» WHAT IS EXPECTED
Beginning with the line that has "Given: Click the search magnifier icon" and ending with the line that has "Task: Click the 退出 button", retype the entries below exactly, except for the pictures.

..........

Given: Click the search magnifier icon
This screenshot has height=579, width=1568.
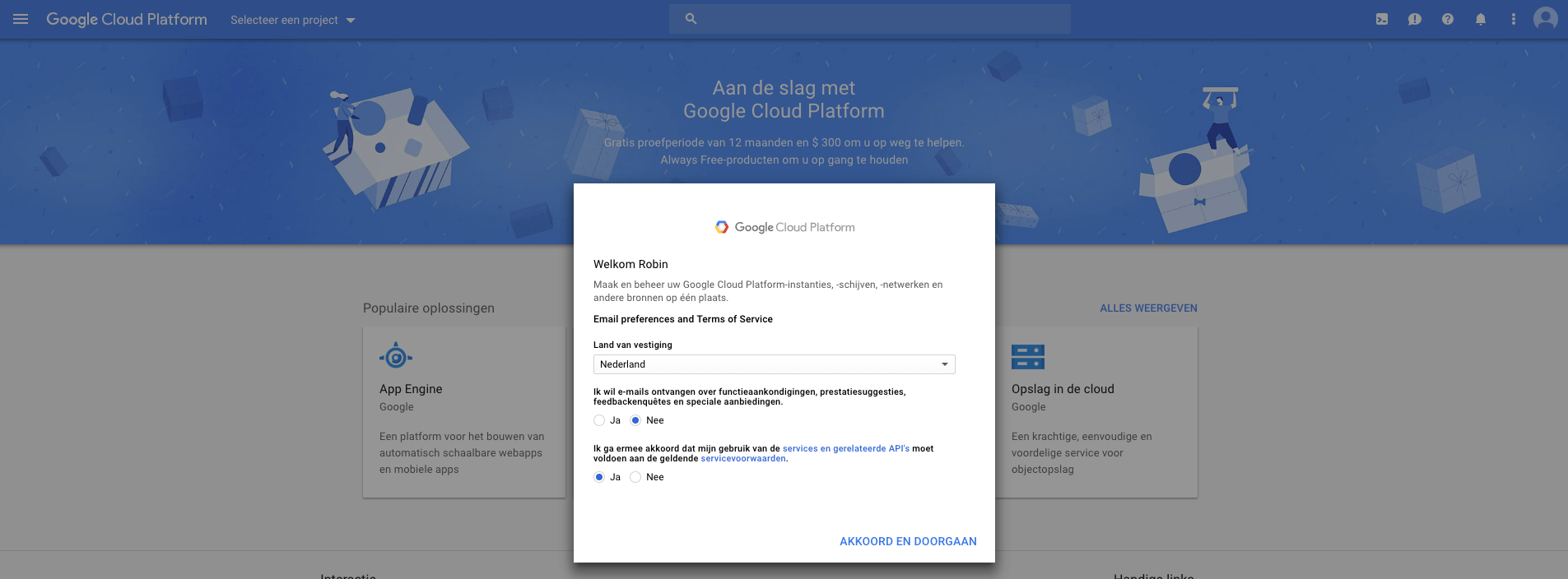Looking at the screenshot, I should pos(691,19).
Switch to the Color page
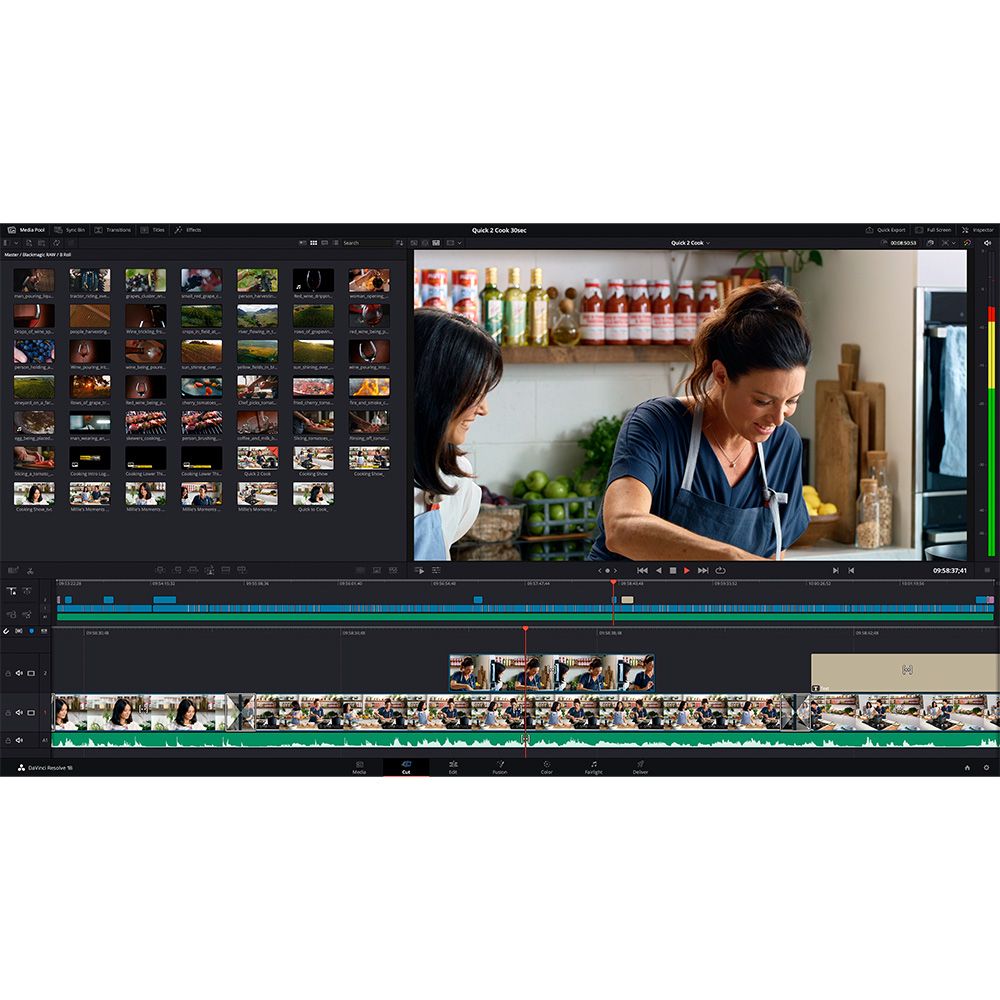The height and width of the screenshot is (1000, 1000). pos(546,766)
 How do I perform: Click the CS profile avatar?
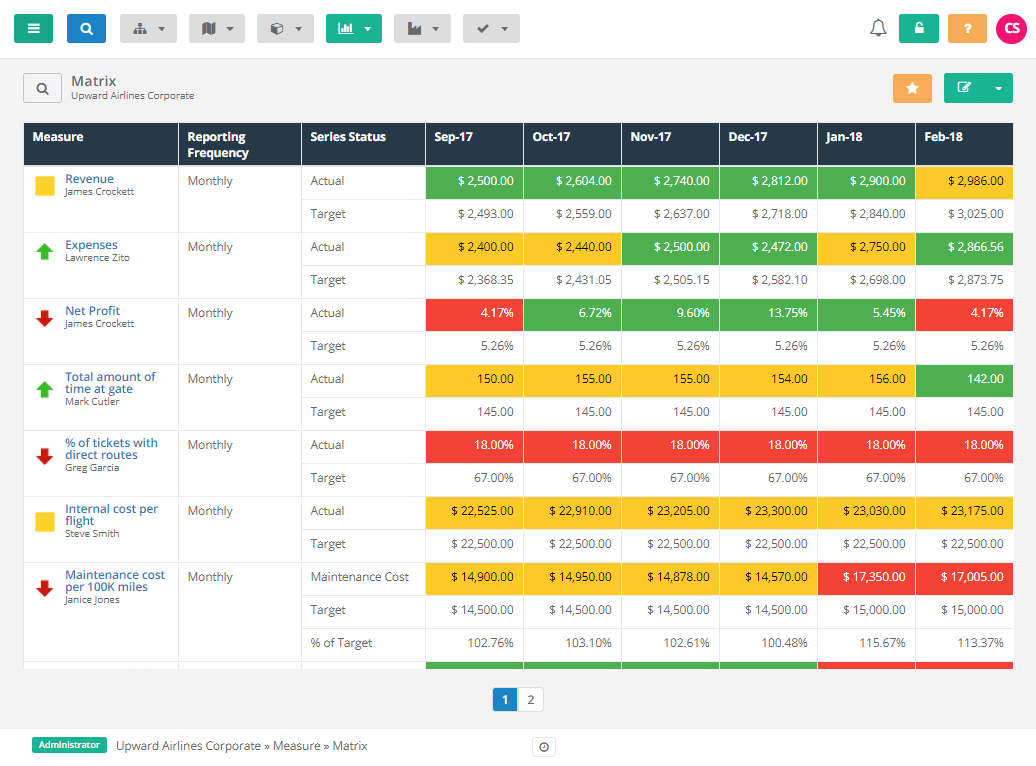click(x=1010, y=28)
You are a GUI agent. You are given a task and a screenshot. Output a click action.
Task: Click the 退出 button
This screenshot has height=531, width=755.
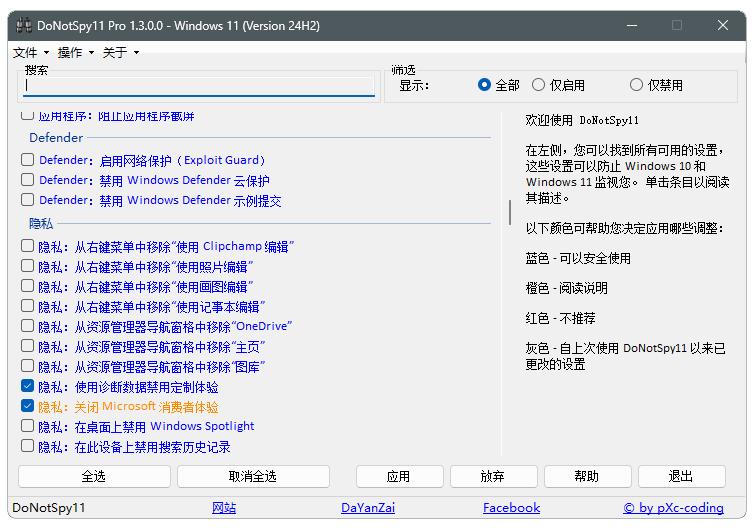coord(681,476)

..........

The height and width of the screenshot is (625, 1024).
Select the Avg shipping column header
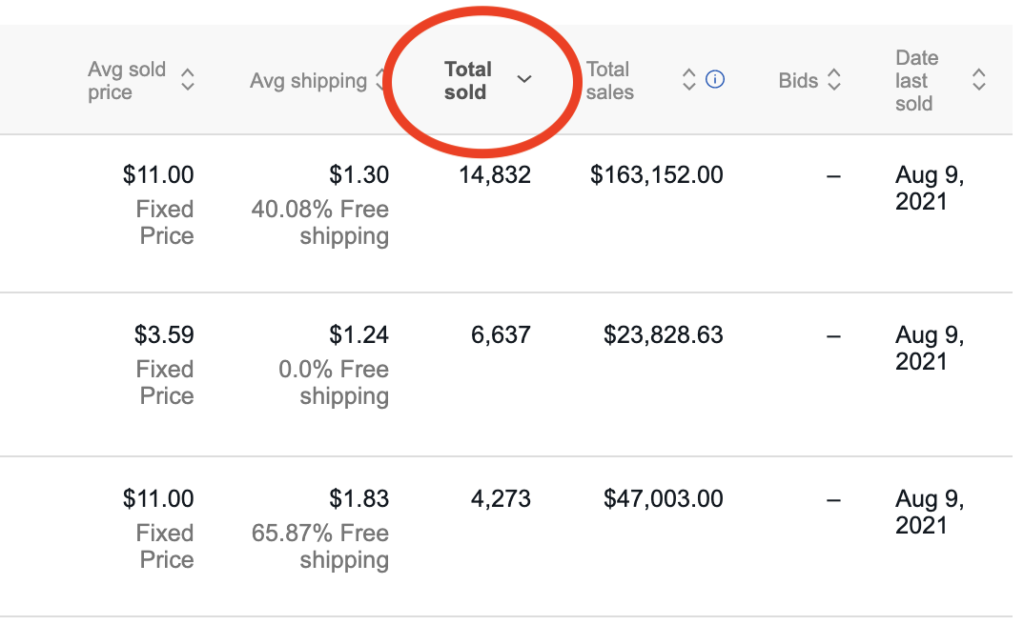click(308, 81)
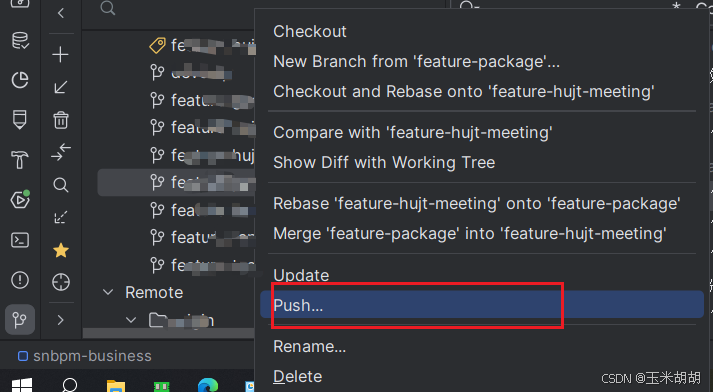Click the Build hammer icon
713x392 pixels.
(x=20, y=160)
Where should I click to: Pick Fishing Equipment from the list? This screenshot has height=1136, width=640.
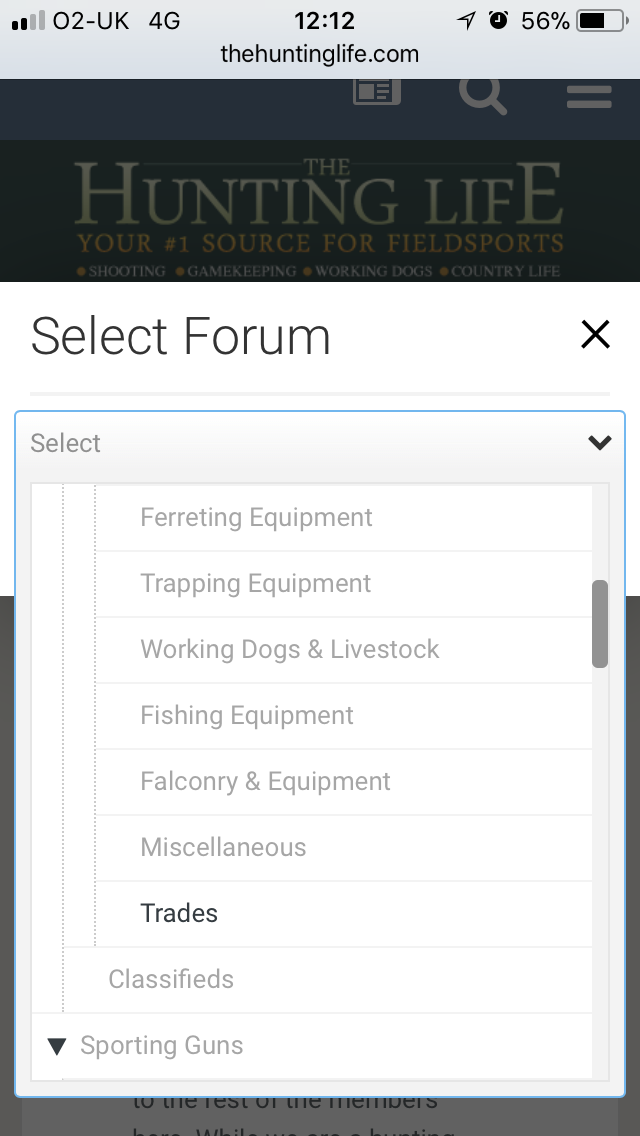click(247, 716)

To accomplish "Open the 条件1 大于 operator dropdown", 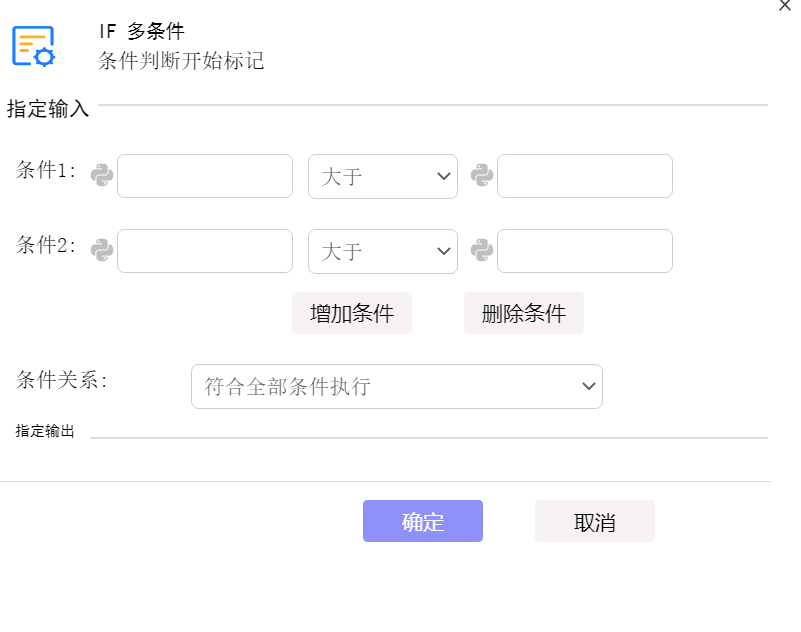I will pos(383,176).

..........

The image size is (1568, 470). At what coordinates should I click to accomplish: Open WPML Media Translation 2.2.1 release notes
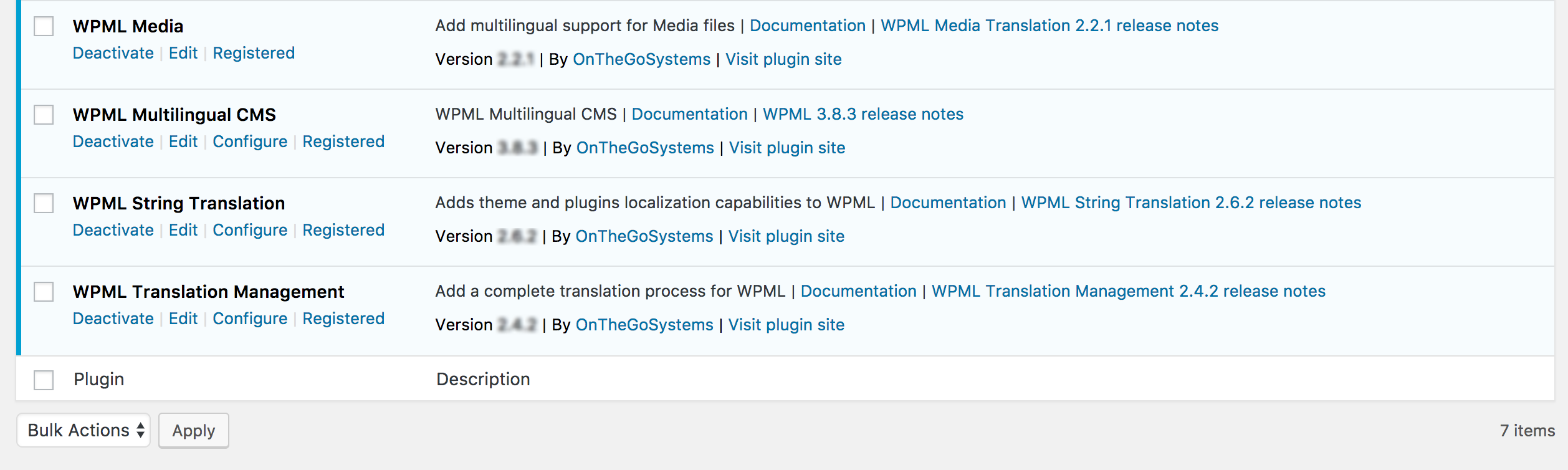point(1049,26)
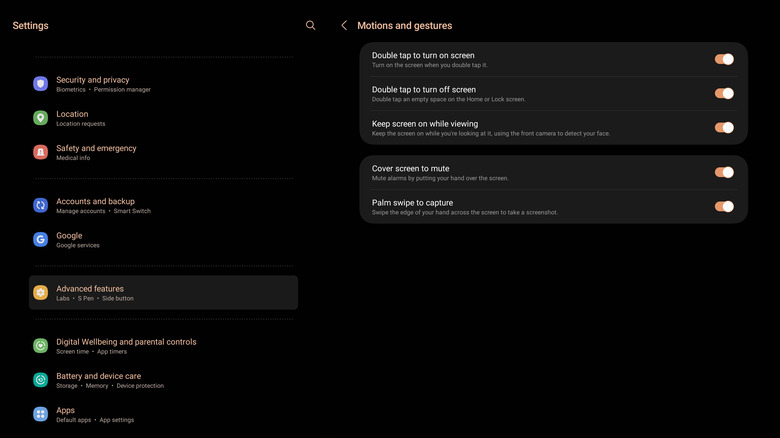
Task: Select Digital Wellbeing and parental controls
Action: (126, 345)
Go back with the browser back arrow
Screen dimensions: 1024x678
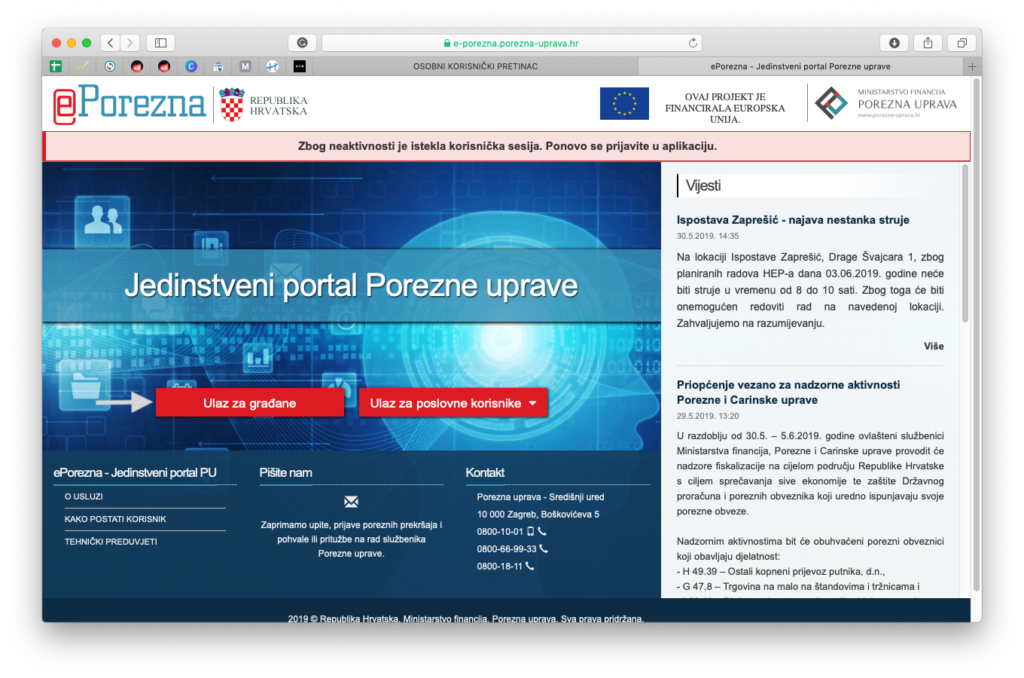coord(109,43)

..........

» EXERCISE SOLUTION
Given: Click the search magnifier icon
This screenshot has height=579, width=1568.
Looking at the screenshot, I should pos(691,19).
Switch to the Color page
The height and width of the screenshot is (1000, 1000). pos(546,766)
 How do I perform: Click the CS profile avatar?
click(x=1010, y=28)
You are a GUI agent. You are given a task and a screenshot. Output a click action.
Task: Click the 退出 button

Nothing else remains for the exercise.